EC2 Launch Times
TLDR - As of October 2023, EBS Encryption negatively affects launch performance of instances. Amazon Linux 2023 is the fastest general-purpose AMI to boot. Mid-ranged fixed performance instance types boot in a similar amount of time.
I often hear developers and system administrators complaining about slow start times for EC2 instances or building overly complex solutions to improve start times.
In some scenarios, optimisation might make sense; in others, teams get bogged down in technical debt and complexity to solve an issue that doesn't exist. Failing to follow MVP principles and instead overengineering a solution based on a misunderstanding of the limits and capabilities of the underlying architecture.
So, how quickly can EC2 on-demand instances launch? This article will discuss the effects caused by EBS volumes, AMIs and current-generation instance types such as t3a.2xlarge, c6a.2xlarge or m7i.16xlarge, as of October 2023.
What needs to happen?
Before an EC2 instance can be started, a few critical things need to happen:
- Creation of VPC ENI (Elastic Network Interface) - An ENI must be created within the specified VPC subnet to assign network connectivity to the instance.
- Allocation of a Public IP - If selected, an ephemeral public IP must be attached to the VPC ENI [1].
- Creation of an EBS root (Elastic Block Store) volume - An EBS volume must be created, backed by a specific AMI (Amazon Machine Image) containing the operating system and boot partition.
- Allocate the instance onto a physical host - The EC2 control plane schedules the instance to run on a specific physical host, passing the relevant ENI and EBS information to Nitro hardware for initialisation, which triggers steps including contacting KMS for volume encryption keys and making the network and block devices available to the host [2].
- Instance Startup - The Nitro Controller sends a message instructing the Nitro Hypervisor to start the instance [2]. The instance launches a UEFI (Unified Extensible Firmware Interface) or Legacy BIOS [9], reads the boot volume, the bootloader initialises the kernel, and the operating system launches.
When creating an EBS volume from a snapshot, this API operation will typically complete within a few seconds, and data from the snapshot (stored in Amazon S3) is lazy loaded upon read request into the block volume [3]. This system allows EBS volumes to be used immediately, and if the OS accesses data that hasn't been loaded, EBS downloads the requested data on the fly from Amazon S3.
As AMIs are based on snapshots stored in S3 [4], the process for boot volumes is the same. Only the parts required to boot the instance must be retrieved from the snapshot during the initial instance boot. However, subsequent boots may be faster as the blocks already exist in the EBS volume and do not need to be fetched from S3 [5].
Once the instance has been launched on the underlying host, its state changes to running
, at this point, the instance is ready for use [6]. Status checks for instances are performed on an ad-hoc basis every minute to verify the underlying systems are healthy, and the instance is reachable via an ARP request to the network interface [7]. The status checks do not indicate the second-by-second health of an instance; an instance can be healthy, doing work and accessible while the status checks are initializing.
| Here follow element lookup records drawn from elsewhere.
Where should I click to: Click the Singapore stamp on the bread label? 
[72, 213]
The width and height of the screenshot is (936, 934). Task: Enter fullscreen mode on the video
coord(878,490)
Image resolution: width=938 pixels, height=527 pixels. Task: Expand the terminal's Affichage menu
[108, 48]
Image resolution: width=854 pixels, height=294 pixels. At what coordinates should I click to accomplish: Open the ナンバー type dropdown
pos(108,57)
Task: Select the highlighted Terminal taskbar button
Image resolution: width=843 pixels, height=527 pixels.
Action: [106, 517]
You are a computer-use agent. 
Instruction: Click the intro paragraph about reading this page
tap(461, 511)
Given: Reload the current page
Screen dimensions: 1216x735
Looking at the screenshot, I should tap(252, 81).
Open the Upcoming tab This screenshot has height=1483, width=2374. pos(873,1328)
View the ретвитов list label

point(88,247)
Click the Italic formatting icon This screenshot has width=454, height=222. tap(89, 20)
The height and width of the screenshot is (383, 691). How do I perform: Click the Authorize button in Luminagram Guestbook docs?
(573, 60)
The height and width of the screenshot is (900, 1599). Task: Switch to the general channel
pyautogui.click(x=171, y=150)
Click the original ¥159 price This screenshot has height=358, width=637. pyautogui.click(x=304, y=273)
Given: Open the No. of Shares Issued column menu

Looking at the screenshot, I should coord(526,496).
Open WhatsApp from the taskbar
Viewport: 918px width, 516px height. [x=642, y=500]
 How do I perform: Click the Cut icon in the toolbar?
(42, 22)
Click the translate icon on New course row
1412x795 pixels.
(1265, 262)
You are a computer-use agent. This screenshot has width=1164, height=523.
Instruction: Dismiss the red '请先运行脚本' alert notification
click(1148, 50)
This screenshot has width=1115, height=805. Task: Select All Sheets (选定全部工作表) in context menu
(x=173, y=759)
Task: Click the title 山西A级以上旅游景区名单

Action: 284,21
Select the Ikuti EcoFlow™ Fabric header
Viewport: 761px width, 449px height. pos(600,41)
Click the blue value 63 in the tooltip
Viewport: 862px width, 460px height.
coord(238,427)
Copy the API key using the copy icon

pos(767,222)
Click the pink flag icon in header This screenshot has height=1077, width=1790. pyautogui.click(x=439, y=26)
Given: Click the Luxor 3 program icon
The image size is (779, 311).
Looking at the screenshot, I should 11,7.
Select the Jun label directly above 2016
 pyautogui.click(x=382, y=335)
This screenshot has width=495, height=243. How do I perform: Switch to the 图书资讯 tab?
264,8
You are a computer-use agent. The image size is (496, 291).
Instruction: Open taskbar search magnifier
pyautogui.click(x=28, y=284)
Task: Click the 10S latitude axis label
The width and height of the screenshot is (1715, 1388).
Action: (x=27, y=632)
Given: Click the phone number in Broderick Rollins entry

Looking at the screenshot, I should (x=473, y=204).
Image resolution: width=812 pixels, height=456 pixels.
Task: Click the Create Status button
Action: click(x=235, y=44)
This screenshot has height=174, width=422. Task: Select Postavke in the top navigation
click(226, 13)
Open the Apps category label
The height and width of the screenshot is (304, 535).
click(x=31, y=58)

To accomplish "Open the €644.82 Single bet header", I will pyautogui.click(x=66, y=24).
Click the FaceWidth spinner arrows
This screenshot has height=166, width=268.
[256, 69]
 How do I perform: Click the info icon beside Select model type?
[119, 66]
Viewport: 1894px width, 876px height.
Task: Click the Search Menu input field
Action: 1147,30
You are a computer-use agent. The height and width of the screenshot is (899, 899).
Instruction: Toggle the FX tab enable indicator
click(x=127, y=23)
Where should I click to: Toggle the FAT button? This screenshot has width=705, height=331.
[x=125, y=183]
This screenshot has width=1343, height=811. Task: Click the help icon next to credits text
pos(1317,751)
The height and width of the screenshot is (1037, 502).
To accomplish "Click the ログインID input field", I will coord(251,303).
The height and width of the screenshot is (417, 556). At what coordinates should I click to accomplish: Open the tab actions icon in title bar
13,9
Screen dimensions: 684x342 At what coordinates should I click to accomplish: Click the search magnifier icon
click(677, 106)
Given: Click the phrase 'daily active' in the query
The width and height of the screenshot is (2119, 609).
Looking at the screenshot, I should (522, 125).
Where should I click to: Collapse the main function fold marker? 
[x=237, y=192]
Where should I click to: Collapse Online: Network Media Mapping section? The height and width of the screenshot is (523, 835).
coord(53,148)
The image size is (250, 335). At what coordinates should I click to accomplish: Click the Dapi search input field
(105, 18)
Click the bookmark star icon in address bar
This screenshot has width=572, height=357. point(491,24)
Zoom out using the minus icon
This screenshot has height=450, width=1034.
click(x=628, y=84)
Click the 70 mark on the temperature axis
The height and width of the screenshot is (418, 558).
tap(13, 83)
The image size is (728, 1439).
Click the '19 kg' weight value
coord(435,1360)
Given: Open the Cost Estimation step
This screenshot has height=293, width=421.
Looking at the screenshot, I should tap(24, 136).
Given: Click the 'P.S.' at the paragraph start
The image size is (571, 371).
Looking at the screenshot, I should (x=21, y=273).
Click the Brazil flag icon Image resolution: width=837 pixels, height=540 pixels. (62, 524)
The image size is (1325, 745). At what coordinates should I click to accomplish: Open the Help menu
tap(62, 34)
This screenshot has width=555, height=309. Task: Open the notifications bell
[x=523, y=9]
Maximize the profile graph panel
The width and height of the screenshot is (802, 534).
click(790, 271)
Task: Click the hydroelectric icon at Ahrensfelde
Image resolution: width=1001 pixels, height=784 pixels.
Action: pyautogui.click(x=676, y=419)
The following image shows a typical boot sequence of a fresh EC2 instance.
If the instance is stopped and started, we can expect it to launch quicker, as there is no need to create ENIs or EBS volumes as they already exist [1]. Additionally, the initial boot process would've already pulled in required blocks from the AMI stored in S3, so the OS should boot faster, as it no longer has to fetch disk blocks from S3.
Testing methodology
To determine how long the launch process takes until the user code is run (for example, a service is started), we will configure the instance user data [10] always to be called by setting the SCRIPTS-USER parameter to ALWAYS [8]. We will then call a public endpoint from the instance user data, which the test script will use to calculate the duration of the RunInstances
or StartInstances
command to the incoming HTTPS request.
By setting cloud-init to always run the user data, we can use this method to measure startup times from stopped instances. The callback function will report back the Instance ID and current OS Boot Duration/Uptime (/proc/uptime
). The script then measures the overall duration when the HTTP callback request is processed. A summary of the test methodology can be seen in the following diagram.
The pending duration measures the time from just before the API call to when the operating system kernel is booted, including any time spent in POST or the Bootloader. This measurement is taken to ensure that any variance in latency that takes place during the API call or the POST process is captured.
The OS Boot Duration measures the time from kernel initialisation to the execution of the instance metadata. In this way, we can measure an accurate view of how long it takes from an API call to get the EC2 instance running user code.
The code used for benchmarking is available here:
Any tests, including provisioned volumes, are deployed with 3000 IOPS. GP3 tests are provisioned with 3000 IOPS / 125MBPS. All test cases are done with a minimum of 3 instances, and each dataset has been repeated over several weeks to verify the validity data. All data plotted is summarized using the median statistic to reduce the effect of outliers on the dataset.
EBS Volume Types
It's typical practice to enable disk encryption on EBS volumes, but can this slow down the provisioning of an instance?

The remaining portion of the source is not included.